This third walk was something of a magical mystery tour as we headed to Wharfedale – a bit further south and west than we would usually visit and a place I hadn’t been to before. The scenery was quite spectacular with dramatic moorland raised high above the road and very few houses, farms or people. It really did look like a wilderness.
We started in the village of Buckden which was a typical English village nestled at the foot of the hills with cottages, a church, pub and winding village street. Looking up from the street we could see the hills around bathed in late afternoon sun with multiple shades of green and brown. It all looked very enticing.
We climbed up the hill following the designated footpath. There are thousands of walks all across the UK but it is important to keep to the designated routes. These are usually well-signed and especially here in the National Park they are well-laid out to get you to your destination while showing you the very best sights that the route has to offer. At this time of year also there are many young animals around and also birds nesting and it is vital that these are not disturbed.
Apart from two cyclists, we didn’t meet anybody else on the walk and it felt as if the whole of this world belonged to us alone. The views were breathtaking and looking over such a vast empty space made us feel very small indeed. At the very top of the hill – Buckden Pike is a stone cross, a memorial to a group of Polish soldiers. The views from there are extensive but today we were taking a route along a lower ridge which had at one time been a Roman road for marching Roman Centurions.
As the path began to descend we could hear the noise of the river and crossed this over stepping stones. A pub stood on the corner but, alas, – there was no time today to stop and have a drink.

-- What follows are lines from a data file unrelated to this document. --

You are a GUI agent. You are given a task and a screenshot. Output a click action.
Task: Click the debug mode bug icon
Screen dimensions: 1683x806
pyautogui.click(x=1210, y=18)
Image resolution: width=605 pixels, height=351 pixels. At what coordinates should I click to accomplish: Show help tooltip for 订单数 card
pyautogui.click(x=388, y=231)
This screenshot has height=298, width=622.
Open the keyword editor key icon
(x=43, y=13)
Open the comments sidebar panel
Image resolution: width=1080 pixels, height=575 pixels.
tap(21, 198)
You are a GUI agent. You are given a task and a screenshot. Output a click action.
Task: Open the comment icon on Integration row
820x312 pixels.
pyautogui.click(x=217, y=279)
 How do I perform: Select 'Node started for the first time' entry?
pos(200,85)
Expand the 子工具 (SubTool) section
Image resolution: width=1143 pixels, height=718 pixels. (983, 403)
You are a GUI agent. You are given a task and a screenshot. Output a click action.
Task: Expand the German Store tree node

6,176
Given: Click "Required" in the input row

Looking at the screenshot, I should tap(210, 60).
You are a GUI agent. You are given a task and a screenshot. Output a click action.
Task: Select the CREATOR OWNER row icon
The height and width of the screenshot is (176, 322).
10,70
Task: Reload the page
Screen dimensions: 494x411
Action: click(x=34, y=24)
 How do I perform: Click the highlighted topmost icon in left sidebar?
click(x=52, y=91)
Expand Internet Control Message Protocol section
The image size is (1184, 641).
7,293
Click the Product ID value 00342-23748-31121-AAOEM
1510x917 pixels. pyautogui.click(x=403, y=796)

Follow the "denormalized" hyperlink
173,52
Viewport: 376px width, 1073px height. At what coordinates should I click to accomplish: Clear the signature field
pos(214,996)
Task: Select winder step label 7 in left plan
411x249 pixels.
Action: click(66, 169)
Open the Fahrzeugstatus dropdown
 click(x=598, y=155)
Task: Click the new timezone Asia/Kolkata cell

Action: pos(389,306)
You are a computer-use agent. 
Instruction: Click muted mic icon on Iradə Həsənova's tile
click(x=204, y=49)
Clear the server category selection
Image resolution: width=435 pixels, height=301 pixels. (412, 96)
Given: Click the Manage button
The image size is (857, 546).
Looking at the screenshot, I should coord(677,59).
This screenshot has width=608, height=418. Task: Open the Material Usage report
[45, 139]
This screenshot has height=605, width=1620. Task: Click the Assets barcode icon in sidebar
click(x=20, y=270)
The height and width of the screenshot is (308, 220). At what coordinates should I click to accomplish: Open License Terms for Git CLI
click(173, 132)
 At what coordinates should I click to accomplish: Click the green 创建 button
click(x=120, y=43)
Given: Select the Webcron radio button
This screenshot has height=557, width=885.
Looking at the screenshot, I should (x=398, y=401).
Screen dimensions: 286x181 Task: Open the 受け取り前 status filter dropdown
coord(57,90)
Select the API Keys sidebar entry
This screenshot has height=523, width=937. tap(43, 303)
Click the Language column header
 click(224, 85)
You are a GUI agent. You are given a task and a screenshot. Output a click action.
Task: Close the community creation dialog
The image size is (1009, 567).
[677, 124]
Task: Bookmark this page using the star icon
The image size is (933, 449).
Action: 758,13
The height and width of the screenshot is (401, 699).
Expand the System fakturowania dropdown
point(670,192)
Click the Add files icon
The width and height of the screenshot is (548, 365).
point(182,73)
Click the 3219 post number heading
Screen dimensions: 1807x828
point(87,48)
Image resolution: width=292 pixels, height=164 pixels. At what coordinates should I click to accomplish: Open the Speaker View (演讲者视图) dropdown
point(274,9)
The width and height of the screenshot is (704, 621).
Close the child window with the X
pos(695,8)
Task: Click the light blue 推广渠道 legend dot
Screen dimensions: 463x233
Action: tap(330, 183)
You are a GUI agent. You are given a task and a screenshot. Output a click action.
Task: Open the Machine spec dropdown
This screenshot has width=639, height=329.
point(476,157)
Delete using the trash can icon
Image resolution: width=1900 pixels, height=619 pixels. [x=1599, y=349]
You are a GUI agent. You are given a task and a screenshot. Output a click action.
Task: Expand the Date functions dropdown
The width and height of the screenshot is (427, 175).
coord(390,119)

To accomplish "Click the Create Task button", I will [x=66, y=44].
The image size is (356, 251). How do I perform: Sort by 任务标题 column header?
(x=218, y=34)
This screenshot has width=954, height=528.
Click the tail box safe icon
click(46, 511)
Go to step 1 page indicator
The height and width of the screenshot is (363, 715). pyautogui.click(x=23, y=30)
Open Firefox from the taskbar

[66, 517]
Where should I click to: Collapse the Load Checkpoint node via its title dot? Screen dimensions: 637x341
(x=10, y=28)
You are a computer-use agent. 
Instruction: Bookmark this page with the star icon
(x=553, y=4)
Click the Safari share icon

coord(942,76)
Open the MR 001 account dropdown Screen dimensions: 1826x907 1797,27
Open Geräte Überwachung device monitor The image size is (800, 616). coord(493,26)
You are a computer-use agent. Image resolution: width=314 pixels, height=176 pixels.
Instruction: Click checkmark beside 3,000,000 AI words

We followed the river across fields and through a small wooded area flowing the river all the while. At one point we came upon a waterfall – there are several waterfalls along the River Wharfe along with small stone bridges and lots of stepping stones. Today the river was gentle and bubbling and its noise was the only thing we could hear.
The road then climbed back to the village where we ended the walk. The little shop and cafe were already closed – things do close early in the English countryside – most tea-shops and village shops are firmly shut at 4.30 or 5.00 and if you are looking to have lunch in a pub on a walk (which is a great thing to do) make sure you get there before 2,00 as many do not serve food after this time until the evening service. Life in the countryside is definitely not 24 hours!
On the return journey we took a different road which took us right over the tops of the moors – it was truly spectacular. The Yorkshire Dales has some of the most incredible scenery in the country and it truly takes your breath away! On this walk today there were no specific landmarks, no castles, ruins or great houses. What we experienced was pure nature in its raw state but it was truly awesome and beyond words.